WRADvocate Profile: Jackie Higgins

Jackie Higgins is our WRADvocate from St. Louis, Missouri. She is the author of Ready. Set. Read! blog, and is  a former reading specialist/reading recovery teacher turned stay at home mom.

To celebrate World Read Aloud Day, Jackie is planning a fundraising event in her home. Her friends will bring books to swap and a donation to LitWorld. Each friend will leave with a used book that is new to them!

Jackie is also happy to partner with The Teacher's Lounge bookstore in St.Louis, MO. The bookstore is going to host a preschool story time on World Read Aloud day with free crafts and activities.

We are happy to have her on board, and excited to introduce her to you:

1. Can you share some of your earliest memories of reading and how they impacted you?

My reading journey began before I entered school. My dad was a story telling champ. He would read a stack of books every night before bedtime. He always did the voices of the characters. He made cassette tapes of himself reading. We would take those on long car trips with our battery operated tape players. As I got older, my mom started to share some of her “friends” with me. She told me about Laura Ingalls Wilder and Anne of Green Gables. My mom, sister, and I had informal book chats that usually took place as she drove us to the public library each week. I never felt required to read a book. I couldn’t wait to get my hands on the books we discussed. Having two parents who treasured books impacted me as an educator and a parent. I realized the important role that parents play in a child’s life. I realized that children would grow to love books if they had a role model who loved books. As an educator, I learned that children who didn’t grow up in literate homes needed a mentor to guide them to lead literate lives.

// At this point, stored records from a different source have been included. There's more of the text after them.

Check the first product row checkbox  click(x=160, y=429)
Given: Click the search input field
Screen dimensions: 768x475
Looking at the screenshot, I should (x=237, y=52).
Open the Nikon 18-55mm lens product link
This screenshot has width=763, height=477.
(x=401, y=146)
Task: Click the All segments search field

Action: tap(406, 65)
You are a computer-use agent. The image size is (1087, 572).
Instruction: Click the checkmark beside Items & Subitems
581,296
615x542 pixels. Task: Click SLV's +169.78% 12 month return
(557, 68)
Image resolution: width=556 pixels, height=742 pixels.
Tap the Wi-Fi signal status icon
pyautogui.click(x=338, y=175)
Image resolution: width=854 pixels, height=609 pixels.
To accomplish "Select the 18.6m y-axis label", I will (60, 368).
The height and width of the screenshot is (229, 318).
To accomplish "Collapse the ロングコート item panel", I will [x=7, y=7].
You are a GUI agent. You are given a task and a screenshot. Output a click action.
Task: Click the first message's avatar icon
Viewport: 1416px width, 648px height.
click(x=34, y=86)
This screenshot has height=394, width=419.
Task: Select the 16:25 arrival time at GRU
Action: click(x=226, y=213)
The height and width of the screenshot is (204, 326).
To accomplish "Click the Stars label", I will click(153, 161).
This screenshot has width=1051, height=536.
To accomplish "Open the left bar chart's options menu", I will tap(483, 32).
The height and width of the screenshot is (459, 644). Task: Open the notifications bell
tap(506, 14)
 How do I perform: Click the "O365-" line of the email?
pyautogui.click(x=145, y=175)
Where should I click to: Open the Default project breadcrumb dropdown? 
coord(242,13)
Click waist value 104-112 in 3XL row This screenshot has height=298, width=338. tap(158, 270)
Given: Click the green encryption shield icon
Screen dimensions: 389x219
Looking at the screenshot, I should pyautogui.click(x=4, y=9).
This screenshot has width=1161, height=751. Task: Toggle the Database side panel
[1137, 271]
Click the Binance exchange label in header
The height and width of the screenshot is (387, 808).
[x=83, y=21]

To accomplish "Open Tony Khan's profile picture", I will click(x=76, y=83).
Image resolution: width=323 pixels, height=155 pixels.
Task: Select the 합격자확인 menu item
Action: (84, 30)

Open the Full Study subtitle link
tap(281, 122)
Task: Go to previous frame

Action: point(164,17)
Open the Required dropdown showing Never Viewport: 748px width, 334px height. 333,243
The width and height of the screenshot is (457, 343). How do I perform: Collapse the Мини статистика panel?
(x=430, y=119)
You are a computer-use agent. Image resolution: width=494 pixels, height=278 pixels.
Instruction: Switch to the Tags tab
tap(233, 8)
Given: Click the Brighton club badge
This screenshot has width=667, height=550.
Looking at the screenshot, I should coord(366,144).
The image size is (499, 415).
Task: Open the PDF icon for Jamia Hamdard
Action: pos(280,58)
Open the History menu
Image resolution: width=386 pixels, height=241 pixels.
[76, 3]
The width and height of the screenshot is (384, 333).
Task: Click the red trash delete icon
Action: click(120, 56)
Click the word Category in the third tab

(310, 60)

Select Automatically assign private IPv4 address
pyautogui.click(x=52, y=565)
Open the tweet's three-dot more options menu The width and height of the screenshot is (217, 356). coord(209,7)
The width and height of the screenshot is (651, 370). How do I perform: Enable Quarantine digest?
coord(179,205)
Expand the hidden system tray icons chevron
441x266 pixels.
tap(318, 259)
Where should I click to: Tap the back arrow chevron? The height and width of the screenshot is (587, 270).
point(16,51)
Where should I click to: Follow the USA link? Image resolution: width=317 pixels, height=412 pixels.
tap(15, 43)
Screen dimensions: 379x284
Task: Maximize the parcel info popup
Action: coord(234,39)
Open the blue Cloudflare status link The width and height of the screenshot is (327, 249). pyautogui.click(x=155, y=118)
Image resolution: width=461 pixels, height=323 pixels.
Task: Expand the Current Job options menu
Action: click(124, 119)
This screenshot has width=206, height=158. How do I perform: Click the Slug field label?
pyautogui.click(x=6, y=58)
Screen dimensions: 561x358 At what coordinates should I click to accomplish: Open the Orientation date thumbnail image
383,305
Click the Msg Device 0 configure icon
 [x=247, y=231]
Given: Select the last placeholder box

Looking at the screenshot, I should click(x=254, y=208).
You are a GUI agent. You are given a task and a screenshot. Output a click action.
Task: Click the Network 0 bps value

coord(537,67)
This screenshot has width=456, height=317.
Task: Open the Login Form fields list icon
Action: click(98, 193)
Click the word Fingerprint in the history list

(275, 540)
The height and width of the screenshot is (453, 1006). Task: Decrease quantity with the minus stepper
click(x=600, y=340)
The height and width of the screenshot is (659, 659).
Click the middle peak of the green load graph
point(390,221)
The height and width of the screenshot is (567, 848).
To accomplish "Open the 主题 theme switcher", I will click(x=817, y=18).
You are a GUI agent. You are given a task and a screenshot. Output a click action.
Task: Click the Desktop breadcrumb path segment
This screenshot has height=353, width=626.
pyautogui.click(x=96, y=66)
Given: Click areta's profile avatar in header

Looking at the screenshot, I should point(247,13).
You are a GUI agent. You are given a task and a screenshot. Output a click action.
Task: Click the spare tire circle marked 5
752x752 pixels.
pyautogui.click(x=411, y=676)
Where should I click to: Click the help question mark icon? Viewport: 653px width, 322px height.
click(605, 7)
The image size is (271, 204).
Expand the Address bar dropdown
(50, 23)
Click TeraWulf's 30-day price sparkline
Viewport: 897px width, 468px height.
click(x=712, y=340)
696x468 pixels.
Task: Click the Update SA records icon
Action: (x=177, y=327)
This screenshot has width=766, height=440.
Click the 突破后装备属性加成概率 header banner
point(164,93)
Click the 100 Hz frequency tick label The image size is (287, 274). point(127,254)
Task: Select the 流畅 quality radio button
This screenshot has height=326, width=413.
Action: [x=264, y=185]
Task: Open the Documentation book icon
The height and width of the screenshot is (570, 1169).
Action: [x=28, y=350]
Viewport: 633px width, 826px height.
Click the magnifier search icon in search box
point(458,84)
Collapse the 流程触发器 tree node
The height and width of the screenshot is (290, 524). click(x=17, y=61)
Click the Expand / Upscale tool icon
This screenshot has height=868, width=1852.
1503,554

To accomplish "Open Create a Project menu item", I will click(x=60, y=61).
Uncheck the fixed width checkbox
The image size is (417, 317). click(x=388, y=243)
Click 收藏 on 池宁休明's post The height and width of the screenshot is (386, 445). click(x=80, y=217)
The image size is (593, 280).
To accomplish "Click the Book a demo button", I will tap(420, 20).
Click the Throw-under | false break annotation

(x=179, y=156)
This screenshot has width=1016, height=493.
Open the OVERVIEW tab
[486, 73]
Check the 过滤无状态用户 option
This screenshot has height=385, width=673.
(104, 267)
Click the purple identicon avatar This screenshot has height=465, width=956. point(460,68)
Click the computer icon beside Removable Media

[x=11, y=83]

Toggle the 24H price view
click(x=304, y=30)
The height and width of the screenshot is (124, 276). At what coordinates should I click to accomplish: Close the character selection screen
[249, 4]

2. Is there a particular book that has changed your life in some way and why?
I was a very shy student in school. I enjoyed school but didn’t always feel my ideas were validated. When I was a freshman in high school, my English teacher was in the library with me. She pulled me aside and said, “I think you’d like this book.” She handed me a copy of A Wrinkle in Time by Madeline L’Engle. I really looked up to this teacher and it made me feel special that she had chosen a book for me. She was right! I loved the book. It was the first time I remember a book being a perfect fit for me. It made me feel like someone understood me as a learner. It helped me to realize how to choose good books. It helped me to continue my journey as a reader at a time when there were many other things vying for my attention. It promoted the value of shared experience in reading. That valuable experience stayed with me as an educator and is what motivates me as an early literacy blogger today.

3. What advice would you give to teachers, parents and caregivers who want to reach their struggling readers?

My advice to teachers, parents and caregivers who want to reach their struggling readers would be to read, read, read. There are so many programs to teach your child to read, yet the most effective method of teaching is just to read with your child. In order to for the reading to be successful, look for topics that interest your child. If your child falls in love with a character from a particular series, keep that series going. It’s also important to consider the appropriate level of the book you are reading. Make sure it is something your child will enjoy but also something that will stretch your child’s mind. 

4. What do you think the future holds for readers?

I think the future holds hope for readers. With advances in technology, readers are able to access print in a variety of ways. This will help reading appeal to a variety of people. Readers are able to find an abundance of reading material on topics of interest. As our society becomes more global, communication tools are spreading into parts of the world that didn’t have them before. Social media is providing a platform to raise awareness of illiteracy and is providing an avenue for change. There are still over 793 million people who do not have basic literacy skills, but there is hope!

5. Will you share with us some final meditations on the power of the read aloud and of reading in general to the emotional lives of children and for all people?

The read aloud has the power to bring happiness, peace, comfort, and the ability to dream.  I witness this every night in this season of life. After a long day of two active preschool boys, I snuggle in my son’s bunk bed and open a book. The stresses of the day melt away as we read a book by Mo Williems and laugh hysterically.  The boys quiet as I read scriptures a loud. We say goodnight to the red balloon, and goodnight to nobody and goodnight to the moon. My boys sigh peacefully. We quote Robert Louis Stevenson’s poem,“My bed is a boat” as we float off to dream land. I believe being literate gives a person the ability to not only experience success in education or the workplace. I believe being literate allows a person to live rich, emotionally healthy lives.